Seemingly going unreported despite the increasing notoriety of the defendants is a class action for securities fraud lodged at the US District Court in the Southern District of New York. Here, plaintiffs including a UK Local Government pension fund are suing News Corporation, News International, and also Rupe, Junior, Les Hinton and Rebekah Brooks, just to be on the safe side.
Securities fraud in this instance refers to the price of News Corp shares, the allegation being that some information regarding the less than totally legal behaviour of some of Rupe’s troops in the UK had not been disclosed in a timely manner so that potential investors could form a properly informed judgment as to whether or not it was worth putting their money into the Murdoch empire.
That so little is known about this action seems strange, given that it has been rumbling on since papers were first filed in July 2011 (my thanks to @jpublik for the tip). And why the action was taken is not hard to see if the News Corp share price movements during 2011 are examined: after fluctuating between $18 and $19 in April and May, there was a fall in August to under $14.
The volume of shares traded as the price fell shows spikes that suggest heavy selling, possibly automatically triggered, and one can only assume that the investors taking the action baled out during one of these episodes. The News Corp share price did not recover that $19 level until January this year (it later went well above $20 on the prospect of the company being split up).

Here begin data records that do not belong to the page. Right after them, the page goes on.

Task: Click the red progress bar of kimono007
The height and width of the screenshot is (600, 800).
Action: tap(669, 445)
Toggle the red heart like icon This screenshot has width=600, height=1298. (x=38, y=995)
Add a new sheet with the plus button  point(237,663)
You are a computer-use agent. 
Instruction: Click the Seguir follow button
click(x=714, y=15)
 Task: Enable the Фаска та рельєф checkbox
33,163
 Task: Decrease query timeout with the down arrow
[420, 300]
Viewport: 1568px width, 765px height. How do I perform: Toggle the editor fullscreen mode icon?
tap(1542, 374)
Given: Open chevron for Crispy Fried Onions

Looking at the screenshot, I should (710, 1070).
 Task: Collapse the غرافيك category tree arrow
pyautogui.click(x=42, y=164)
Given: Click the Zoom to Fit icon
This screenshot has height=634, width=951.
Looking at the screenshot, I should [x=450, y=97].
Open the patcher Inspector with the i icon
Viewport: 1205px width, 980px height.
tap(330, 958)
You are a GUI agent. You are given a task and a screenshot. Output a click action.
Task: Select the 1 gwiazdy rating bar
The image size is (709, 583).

So who is taking the action? Well, there is a US Trust and a Union pension fund, but the interest for those in the UK is that the action has been joined by the Avon Pension Fund, which is nowadays administered by Bath And North East Somerset Council (aka BANES). Avon was a county set up as part of the 1973 Local Government reorganisation, but later abolished.
And the latest development is that News Corp is trying to have the action dismissed. The grounds for this are that the allegation of non-disclosure of wrongdoing is incorrect, and that evidence of voicemail interception had been disclosed as early as January 2011. But what really put the lid on the whole affair was the July 2011 revelation that the Screws had Millie Dowler’s phone hacked.
It was the Dowler revelation, and the subsequent closure of the Screws, that hit the share price, and it is more than likely that this will form the central plank of the case against News Corp, along with the likelihood that someone high up in that organisation knew about it. So if Rupe and his Stateside troops get this action dismissed, I reckon they can count themselves very lucky indeed.
And if not, well, it could get even more messy – and a lot more expensive.